Study on Long-Term Stability of Lined Rock Cavern for Compressed Air Energy Storage

A rock mass is mainly subjected to a high internal pressure load in the lined rock cavern (LRC) for compressed air energy storage (CAES). However, under the action of long-term cyclic loading and unloading, the mechanical properties of a rock mass will deteriorate, affecting the long-term stability of the cavern. The fissures in the rock mass will expand and generate new cracks, causing varying degrees of damage to the rock mass. Most of the existing studies are based on the test data of complete rock samples and the fissures in the rock mass are ignored.
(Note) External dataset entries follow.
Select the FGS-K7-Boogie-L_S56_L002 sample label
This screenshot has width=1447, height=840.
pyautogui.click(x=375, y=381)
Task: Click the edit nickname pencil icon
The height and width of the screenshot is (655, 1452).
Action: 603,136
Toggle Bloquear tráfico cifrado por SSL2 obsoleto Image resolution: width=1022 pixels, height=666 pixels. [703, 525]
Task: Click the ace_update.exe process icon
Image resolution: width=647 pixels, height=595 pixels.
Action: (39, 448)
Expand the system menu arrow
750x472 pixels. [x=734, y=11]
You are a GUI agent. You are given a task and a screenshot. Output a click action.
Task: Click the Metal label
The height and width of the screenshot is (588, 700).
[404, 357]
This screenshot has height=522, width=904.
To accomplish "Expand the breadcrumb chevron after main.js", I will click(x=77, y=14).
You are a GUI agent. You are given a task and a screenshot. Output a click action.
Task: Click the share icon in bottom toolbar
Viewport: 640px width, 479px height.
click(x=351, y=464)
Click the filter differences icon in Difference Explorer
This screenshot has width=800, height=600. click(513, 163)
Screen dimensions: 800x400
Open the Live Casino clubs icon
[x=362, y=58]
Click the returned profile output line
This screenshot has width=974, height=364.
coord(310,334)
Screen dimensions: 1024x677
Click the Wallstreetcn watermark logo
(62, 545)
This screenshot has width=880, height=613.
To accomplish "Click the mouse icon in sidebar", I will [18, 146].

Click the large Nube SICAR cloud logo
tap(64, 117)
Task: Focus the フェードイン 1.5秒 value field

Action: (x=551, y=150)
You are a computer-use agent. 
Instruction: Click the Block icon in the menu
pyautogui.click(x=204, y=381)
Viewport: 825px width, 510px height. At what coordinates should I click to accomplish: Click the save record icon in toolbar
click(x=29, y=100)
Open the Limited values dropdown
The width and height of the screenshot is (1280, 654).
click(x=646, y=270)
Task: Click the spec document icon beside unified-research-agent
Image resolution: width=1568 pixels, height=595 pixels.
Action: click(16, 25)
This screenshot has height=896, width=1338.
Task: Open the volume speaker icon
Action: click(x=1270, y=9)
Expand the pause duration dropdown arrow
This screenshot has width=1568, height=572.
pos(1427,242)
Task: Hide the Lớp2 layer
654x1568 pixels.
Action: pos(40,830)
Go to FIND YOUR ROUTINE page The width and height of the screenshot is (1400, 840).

In this paper, the strain equivalence principle is used to couple the initial damage variable caused by the fissures and the fatigue damage variable of a rock mass to obtain the damage variable of a rock mass under cyclic stress. Then, based on the ANSYS 17.0 platform, the ANSYS Parametric Design Language (APDL) is used to program the rock mass elastic modulus evolution equation, and a calculation program of the rock mass damage model is secondarily developed. The calculation program is verified by a cyclic loading and unloading model test. It is applied to the construction project of underground LRC for CAES in Northwest China. The calculation results show that the vertical radial displacement of the rock mass is 8.39 mm after the 100th cycle, which is a little larger than the 7.53 mm after the first cycle. The plastic zone of the rock mass is enlarged by 4.71 m2, about 11.49% for 100 cycles compared to the first cycle. Our calculation results can guide the design and calculation of the LRC, which is beneficial to the promotion of the CAES technology.